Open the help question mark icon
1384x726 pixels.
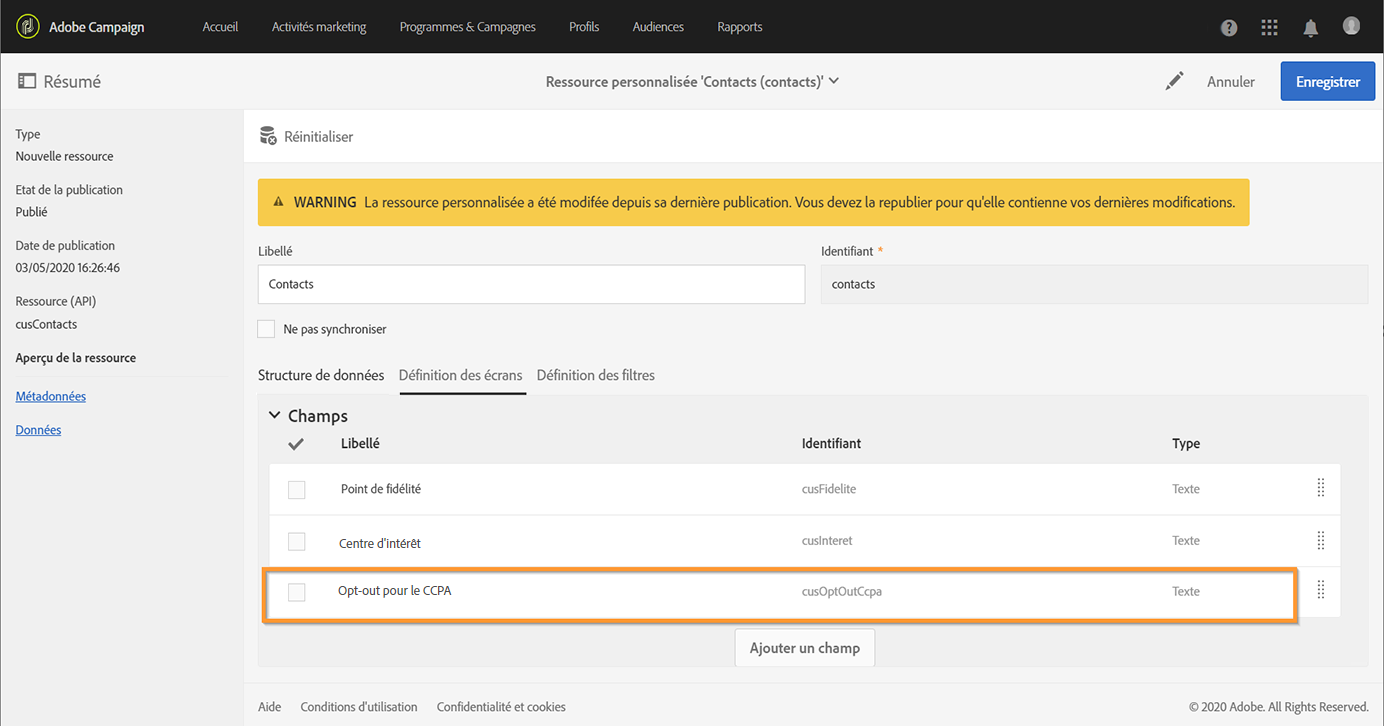pyautogui.click(x=1229, y=28)
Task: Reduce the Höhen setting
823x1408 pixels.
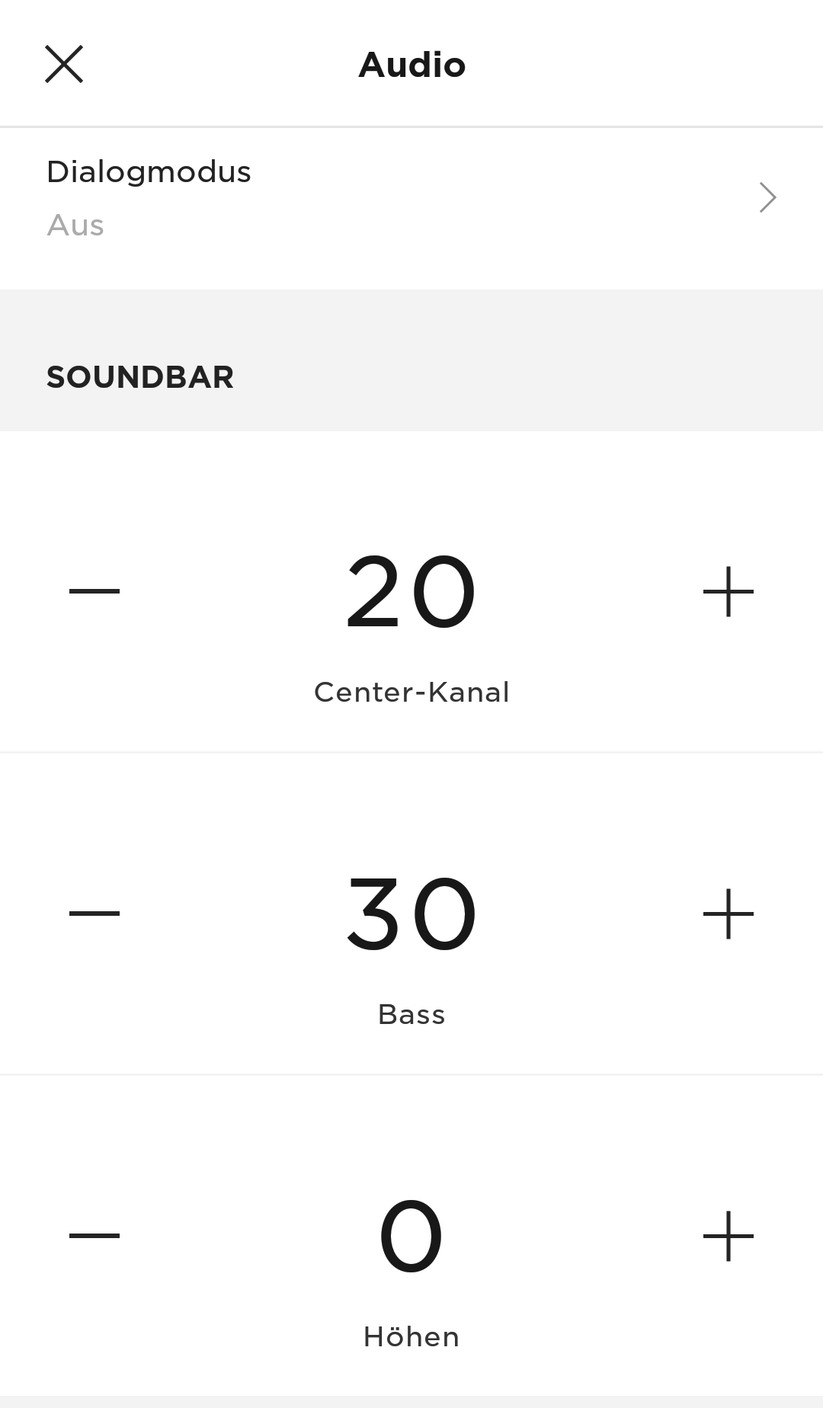Action: coord(94,1236)
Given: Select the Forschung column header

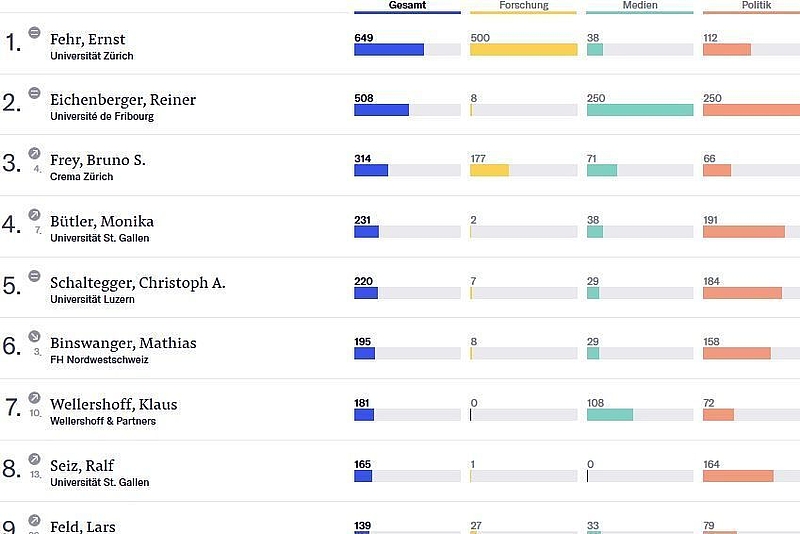Looking at the screenshot, I should pos(523,6).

━━━━━━━━━━━━━━━━

**ASSIGNMENT**
Write out, exactly and only, the lines from the one containing "1384x726 pixels." through the last line of the material above. Pictures do not go in the copy.

**TASK OUTPUT**
1384x726 pixels.
pyautogui.click(x=1229, y=28)
Task: Reduce the Höhen setting
823x1408 pixels.
Action: coord(94,1236)
Given: Select the Forschung column header

Looking at the screenshot, I should pos(523,6).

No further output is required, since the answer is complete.